Another twenty minutes of quick walking had brought her to the City. She was no longer fearful of it; indeed she almost enjoyed its surge and roar. Log that she was, tossed on a stormy sea, she could not help feeling the joy of life in its buffeting. Not even the dullness and eternal length of Queen Victoria Street, which seems in the City, like Gower Street, indefinite and interminable, robbed her of the curious exultation which she felt whenever she entered the precincts. Here at least was life and doing; ugly doing perhaps, but things worthy of the name of action. At Mansion House she stopped for a moment to look at the turmoil: drays, motorbuses, cabs, cycles, entangled and threatening everywhere the little running black mites of humanity.

As Victoria passed the Bank and walked up Princes Street she felt hungry, for it was nearly one o'clock. She turned up a lane and stopped before a small shop which arrested her attention by its name above the door. It was called 'The Rosebud Café,' every letter of its name being made up of tiny roses; all the woodwork was painted white; the door was glazed and faced with pink curtains; pink half blinds lined the two small windows, nothing appearing through them except, right and left, two tall palms. 'The Rosebud' had a freshness and newness that pleased her; and, as it boldly announced luncheons and teas, she pushed the white door open and entered. The room was larger than the outside gave reason to think, for it was all in depth. It was pretty in a style suggesting a combination of Watteau, Dresden China, and the top of a biscuit tin. All the woodwork was white, relieved here and there by pink drapery and cunningly selected water colours of more or less the same tint. From the roof, at close intervals, hung little baskets of paper roses. The back part of the room was glazed over, which showed that it lay below the well of a tall building. Symmetrically ranged were little tables, some large enough for four persons, mostly however meant for two, but Victoria noticed that they were all untenanted; in fact the room was empty, save for a woman who on her hands and knees was loudly washing the upper steps of a staircase leading into a cellar, and for a tall girl who stood on a ladder at the far end of the room critically surveying a picture she had just put up.

Victoria hesitated for a moment. The girl on the ladder looked round and jumped down. She was dressed in severe black out of which her long white face, mantling pink at the cheeks, emerged like a flower; indeed Victoria wondered whether she had been selected as an attendant because she was in harmony with the colour scheme of the shop. The girl was quite charming out of sheer insignificance; her fair hair untidily crowned her with a halo marred by flying wisps. Her little pink mouth, perpetually open and pouting querulous over three white upper teeth, showed annoyance at being disturbed.

'We aren't open,' she said with much decision. It was clearly quite bad enough to have to look forward to work on the morrow without anticipating the evil.

'Oh,' said Victoria, 'I'm sorry, I didn't know.'

'We open on Monday,' said the fair girl. 'Sharp.'

'Yes?' answered Victoria vaguely interested as one is in things newly born. 'This is a pretty place, isn't it?'

A flicker of animation. The fair girl's blue eyes opened wider. 'Rather,' she said. 'I did the water colours,' she explained with pride.
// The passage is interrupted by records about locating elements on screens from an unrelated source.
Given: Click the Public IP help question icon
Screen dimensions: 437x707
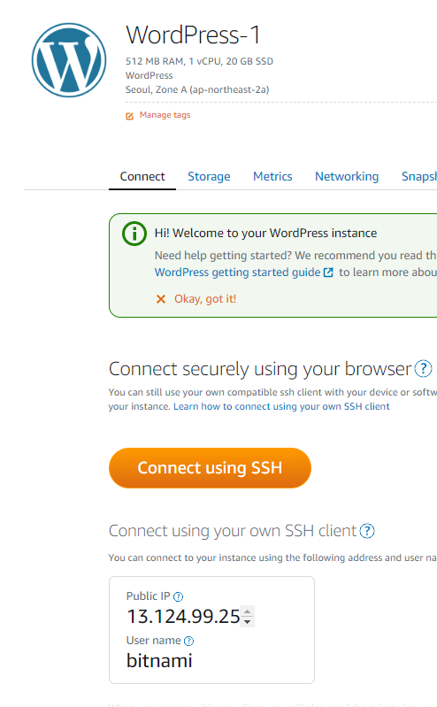Looking at the screenshot, I should pos(178,596).
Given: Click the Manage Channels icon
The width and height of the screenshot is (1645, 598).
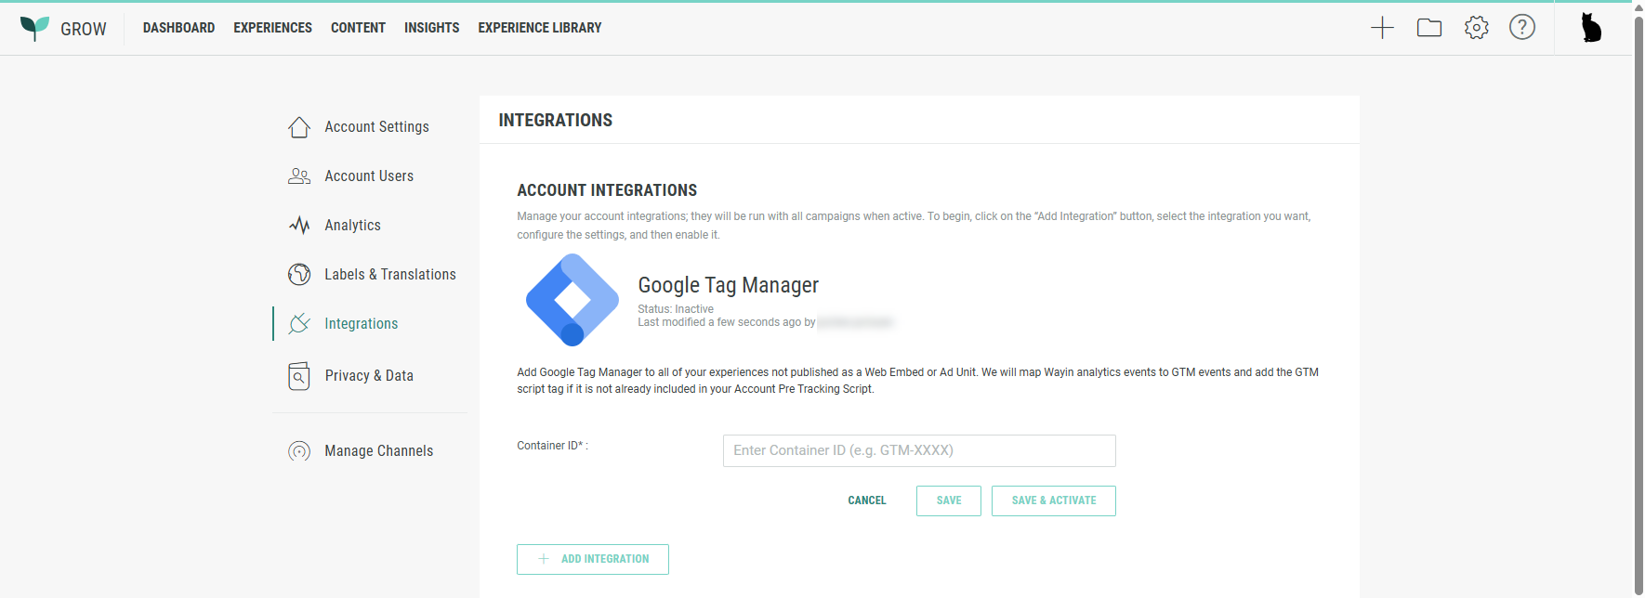Looking at the screenshot, I should coord(299,451).
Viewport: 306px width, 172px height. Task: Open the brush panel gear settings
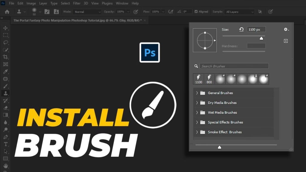pyautogui.click(x=286, y=29)
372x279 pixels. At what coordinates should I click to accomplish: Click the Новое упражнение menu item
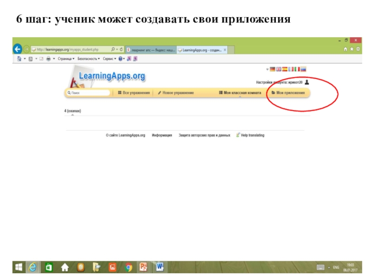click(176, 93)
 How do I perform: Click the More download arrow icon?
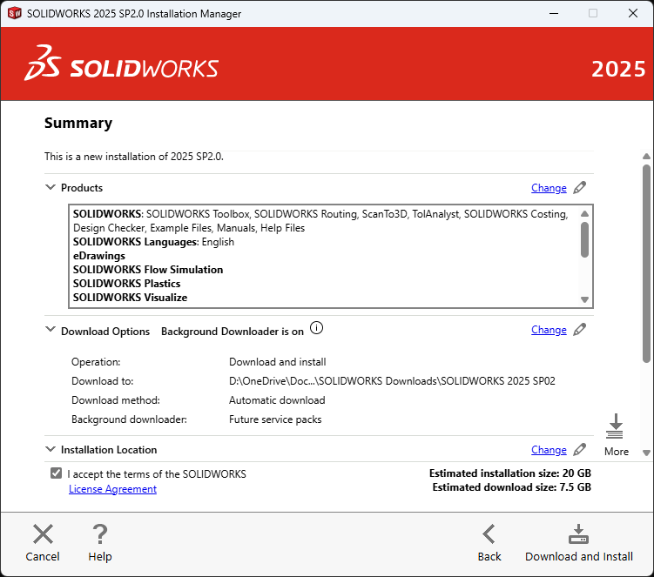(616, 426)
'How clever of you!' exclaimed Victoria. 'I couldn't draw to save my life.'

'Coloured them up, I mean,' the girl apologised grudgingly. 'It was a long job, I can tell you.'

Victoria smiled. 'Well,' she said, 'I must come back on Monday and see it finished if I'm in the City.'

'Oh, aren't you in the City?' asked the girl. 'West End?'

'No, not exactly West End,' said Victoria. 'I'm not doing anything just now.'

The fair girl gave her a glance of faint suspicion.

'Oh, aye, I see,' she said slowly, thoughtfully considering the rather full lines of Victoria's figure.

Victoria had not the slightest idea of what she saw. 'I'm looking out for a berth,' she remarked casually.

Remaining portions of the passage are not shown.